- **EXTRACTED RECORDS**
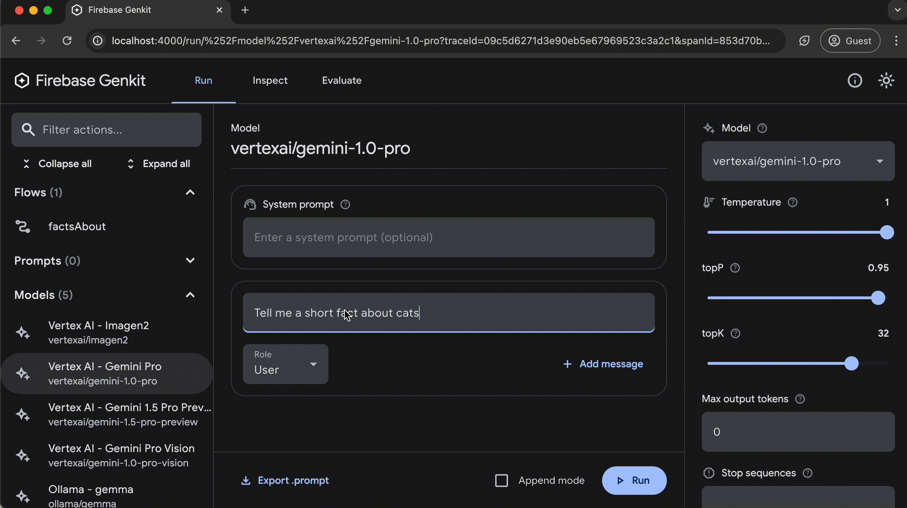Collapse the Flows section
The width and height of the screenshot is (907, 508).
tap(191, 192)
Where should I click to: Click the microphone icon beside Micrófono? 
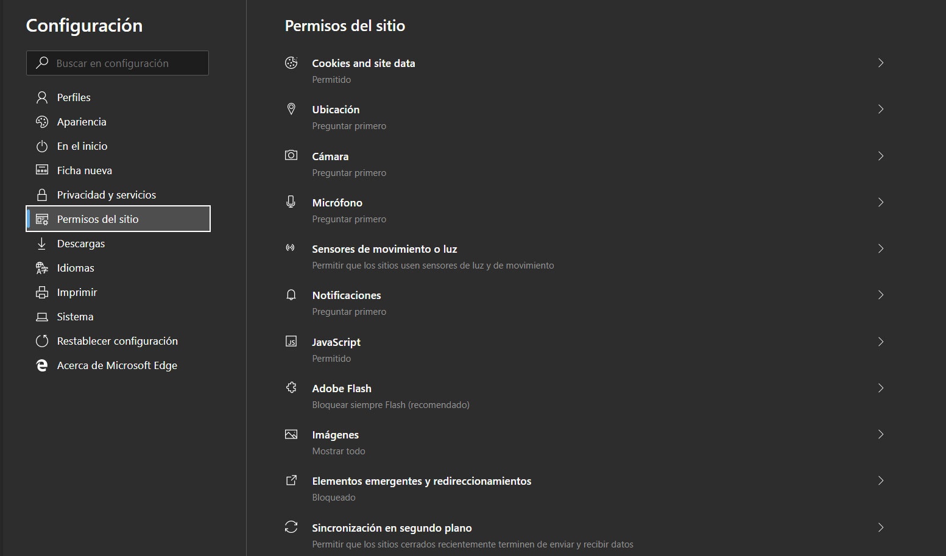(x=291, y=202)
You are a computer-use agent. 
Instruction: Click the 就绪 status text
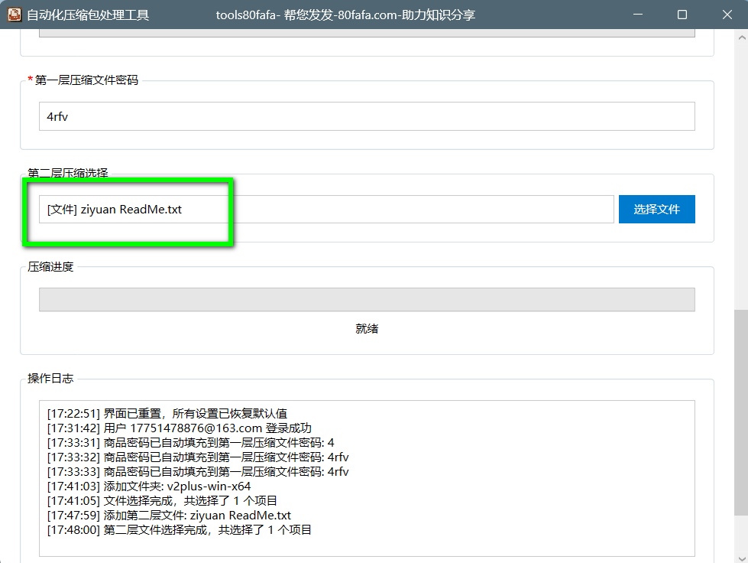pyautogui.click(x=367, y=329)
* * *
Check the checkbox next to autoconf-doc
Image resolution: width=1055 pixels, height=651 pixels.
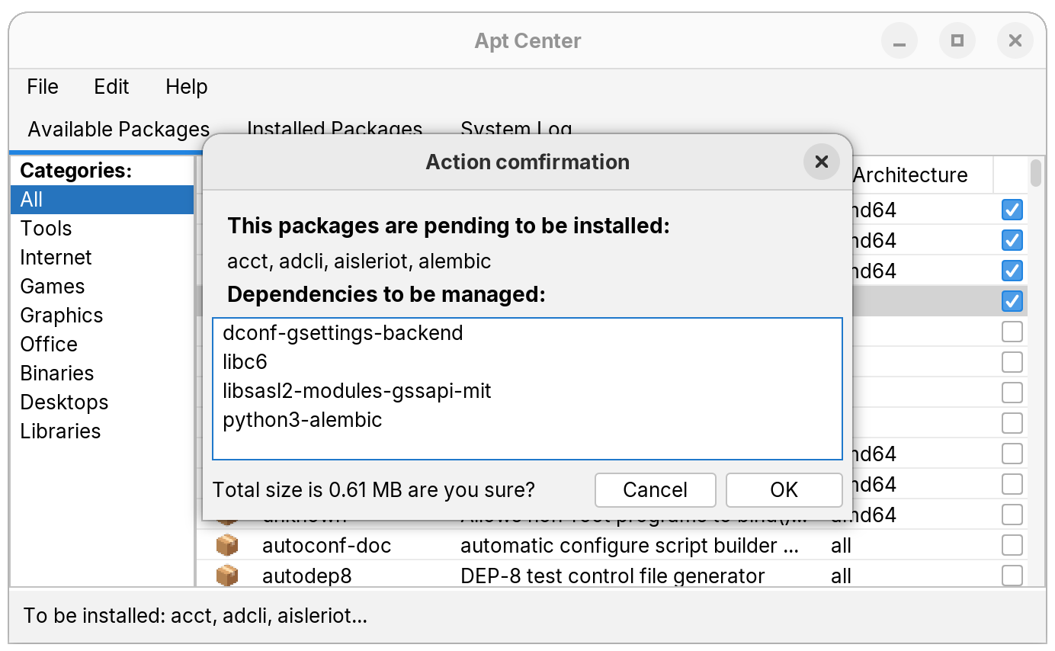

- **TASK STATEMENT**
Using the listing above, return word for word each line from the one that has "Check the checkbox next to autoconf-doc" through the one that has "Image resolution: width=1055", and no line outside that range.

- **SOLUTION TO THIS TASK**
Check the checkbox next to autoconf-doc
Image resolution: width=1055 pixels, height=651 pixels.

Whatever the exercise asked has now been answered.